また、電設という作業の特性上、工期全体の中で最終の仕上げ段階で現場に入ることが多く、工程表に基づいて作業開始予定日に合わせて必要な数の職人を手配しますが、現場ではどうしても建築屋さん優先で作業が進み、電設の作業開始は待たされることが常態化し、仕事ができないままの数日間の人件費を負担せざるを得ない場合があるそうです。

さらに電設の作業ができるようになってから、完了までの工期は当初より、かなり短くなる場合もあって、予定よりも多くの職人を、通常の費用よりも高額にして、かき集めて工事を完了させざるを得なくなっている、との訴えでした。

大規模な駅前再開発事業や高層ビル建築の現場で、この傾向は顕著だそうで、電設業に対する価格転嫁の現状と各種建設工事における適正な工期の確保、不適切な工期の是正について、国土交通省の見解を伺います。

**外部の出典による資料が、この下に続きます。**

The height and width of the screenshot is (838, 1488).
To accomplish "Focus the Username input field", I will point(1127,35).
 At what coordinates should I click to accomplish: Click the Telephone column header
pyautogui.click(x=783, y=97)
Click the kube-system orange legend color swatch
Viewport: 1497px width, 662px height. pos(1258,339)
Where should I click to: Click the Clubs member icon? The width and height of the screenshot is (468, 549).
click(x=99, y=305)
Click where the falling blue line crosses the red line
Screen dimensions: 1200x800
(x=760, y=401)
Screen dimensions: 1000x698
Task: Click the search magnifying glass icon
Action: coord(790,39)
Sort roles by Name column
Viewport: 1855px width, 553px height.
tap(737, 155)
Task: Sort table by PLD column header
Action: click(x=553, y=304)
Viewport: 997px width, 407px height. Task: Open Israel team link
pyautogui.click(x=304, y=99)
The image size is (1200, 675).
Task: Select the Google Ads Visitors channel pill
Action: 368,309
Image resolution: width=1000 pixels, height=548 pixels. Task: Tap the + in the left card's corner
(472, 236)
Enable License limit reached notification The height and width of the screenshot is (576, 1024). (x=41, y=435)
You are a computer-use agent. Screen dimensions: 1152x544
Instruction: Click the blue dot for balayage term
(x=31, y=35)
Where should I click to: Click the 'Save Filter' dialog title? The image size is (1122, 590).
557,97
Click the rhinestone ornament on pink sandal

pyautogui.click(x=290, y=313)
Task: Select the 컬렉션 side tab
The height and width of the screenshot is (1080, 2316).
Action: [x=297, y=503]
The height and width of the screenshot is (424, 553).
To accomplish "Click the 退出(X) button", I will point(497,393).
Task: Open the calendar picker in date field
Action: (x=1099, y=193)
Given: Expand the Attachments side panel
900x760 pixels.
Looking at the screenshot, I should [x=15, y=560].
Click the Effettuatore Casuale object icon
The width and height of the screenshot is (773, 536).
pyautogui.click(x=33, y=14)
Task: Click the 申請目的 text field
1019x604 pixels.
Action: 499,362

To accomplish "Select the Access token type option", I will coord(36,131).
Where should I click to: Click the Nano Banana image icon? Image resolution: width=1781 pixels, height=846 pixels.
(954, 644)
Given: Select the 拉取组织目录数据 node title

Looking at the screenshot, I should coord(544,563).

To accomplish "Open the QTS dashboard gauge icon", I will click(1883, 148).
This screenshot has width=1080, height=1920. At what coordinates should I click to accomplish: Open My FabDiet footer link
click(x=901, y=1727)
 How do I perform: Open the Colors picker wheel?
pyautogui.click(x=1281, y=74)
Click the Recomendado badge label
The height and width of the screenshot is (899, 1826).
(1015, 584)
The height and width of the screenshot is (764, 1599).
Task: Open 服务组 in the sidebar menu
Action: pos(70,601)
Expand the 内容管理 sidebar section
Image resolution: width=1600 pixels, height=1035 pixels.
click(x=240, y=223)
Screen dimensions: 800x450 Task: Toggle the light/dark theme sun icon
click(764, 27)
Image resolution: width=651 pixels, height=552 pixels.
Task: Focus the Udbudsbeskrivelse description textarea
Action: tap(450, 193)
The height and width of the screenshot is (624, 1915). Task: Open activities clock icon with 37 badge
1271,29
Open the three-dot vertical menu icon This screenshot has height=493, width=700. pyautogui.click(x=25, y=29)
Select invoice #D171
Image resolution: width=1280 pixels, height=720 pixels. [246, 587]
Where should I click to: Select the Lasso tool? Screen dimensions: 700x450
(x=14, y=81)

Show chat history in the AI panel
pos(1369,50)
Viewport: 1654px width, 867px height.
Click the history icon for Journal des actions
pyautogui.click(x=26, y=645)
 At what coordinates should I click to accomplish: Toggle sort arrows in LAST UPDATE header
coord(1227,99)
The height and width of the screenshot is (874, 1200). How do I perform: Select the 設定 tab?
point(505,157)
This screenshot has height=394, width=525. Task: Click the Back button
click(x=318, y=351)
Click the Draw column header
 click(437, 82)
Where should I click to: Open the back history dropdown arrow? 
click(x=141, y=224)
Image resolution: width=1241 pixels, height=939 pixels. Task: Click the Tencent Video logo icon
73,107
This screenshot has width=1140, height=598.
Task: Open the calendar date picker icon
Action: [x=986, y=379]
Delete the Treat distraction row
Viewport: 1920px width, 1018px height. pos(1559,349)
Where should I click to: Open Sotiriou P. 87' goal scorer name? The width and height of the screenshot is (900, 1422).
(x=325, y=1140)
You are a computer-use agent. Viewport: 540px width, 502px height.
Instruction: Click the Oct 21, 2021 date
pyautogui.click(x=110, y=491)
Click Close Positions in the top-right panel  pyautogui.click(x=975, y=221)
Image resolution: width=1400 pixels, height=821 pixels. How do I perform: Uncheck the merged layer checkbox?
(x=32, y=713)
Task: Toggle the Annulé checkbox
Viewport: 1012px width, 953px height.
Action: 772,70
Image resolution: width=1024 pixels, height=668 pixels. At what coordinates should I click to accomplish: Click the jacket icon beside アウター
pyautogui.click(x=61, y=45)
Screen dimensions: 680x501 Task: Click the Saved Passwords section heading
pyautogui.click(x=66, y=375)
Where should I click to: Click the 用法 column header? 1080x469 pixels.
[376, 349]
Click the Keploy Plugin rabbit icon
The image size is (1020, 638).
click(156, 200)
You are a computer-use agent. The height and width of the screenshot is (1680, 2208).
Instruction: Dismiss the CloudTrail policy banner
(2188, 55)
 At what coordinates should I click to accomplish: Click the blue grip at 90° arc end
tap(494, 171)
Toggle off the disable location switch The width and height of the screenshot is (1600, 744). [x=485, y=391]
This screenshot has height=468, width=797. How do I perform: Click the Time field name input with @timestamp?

③物流業の燃料代や高速料金について荷主への価格転嫁(適正な運賃の収受)のあり方

続いて、物流業の価格転嫁(適正な運賃の収受(しゅうじゅ))について伺います。
例えば、トラックなどの燃油高騰分と高速道路料金を運送業者が負担するのではなく、荷物を運搬する過程においてかかった値上がり分を、荷主が適正な運賃で負担するというように、できないのでしょうか。

政府の経済対策の中にも、「制度見直しとしては、物価動向の反映や荷待ち・荷役の対価等の加算による『標準的な運賃』の引き上げを行う」──とありますよね。
この点について国交副大臣の見解を伺いたいと思います。

2.地域のくらしを守る持続可能な地域交通の確保とライドシェアについて

次に、最近、注目を集めている「ライドシェア」について伺います。

総理が10月23日の所信表明演説で、一般の人が自家用車を使って有料で乗客を送迎するこの制度の導入について「検討する」と表明してから、ライドシェアという言葉が一人歩きして、その賛否を巡る議論も問題や課題の本質の的を射ないまま、展開されているような気がします。

①タクシー事業における運転手不足への対策

そこで、タクシー事業における深刻な運転手不足に対して、特に、都心では流しのタクシーが捕まらないとか、深夜の羽田空港で長蛇の列になっているなどの指摘とともに、ライドシェアが論じられますが、国交省はどう考えておられるのか。

職場の環境改善など総合的な運転手不足対策ととともに、タクシー不足に対応する緊急処置について国交省の見解を伺います。

②高齢化が進む過疎地域の足を確保する「自家用有償旅客運送」の拡充

最後に、自家用有償の活用に向けた取り組みについて伺います。
高齢化や過疎化が進む地方においては、バス事業者の撤退などが相次ぎ、代替輸送手段の確保が急務の課題となっています。

「改正地域交通活性化再生法」を活用し、各地域の実情に応じた最適で持続可能な交通サービスが「自家用有償旅客運送」であり、これも一つのライドシェアの先駆例ではないでしょうか。

この自家用有償、今では全国で約670団体にまで広がっていると伺いましたが、さらに有効な取り組みに期待しています。

例えば交通空白地でお元気な高齢者が一定の講習を受けて自家用有償を行うような事例も広がっているのでしょうか。自家用有償の更なる徹底した活用について、国土交通大臣の見解を伺います。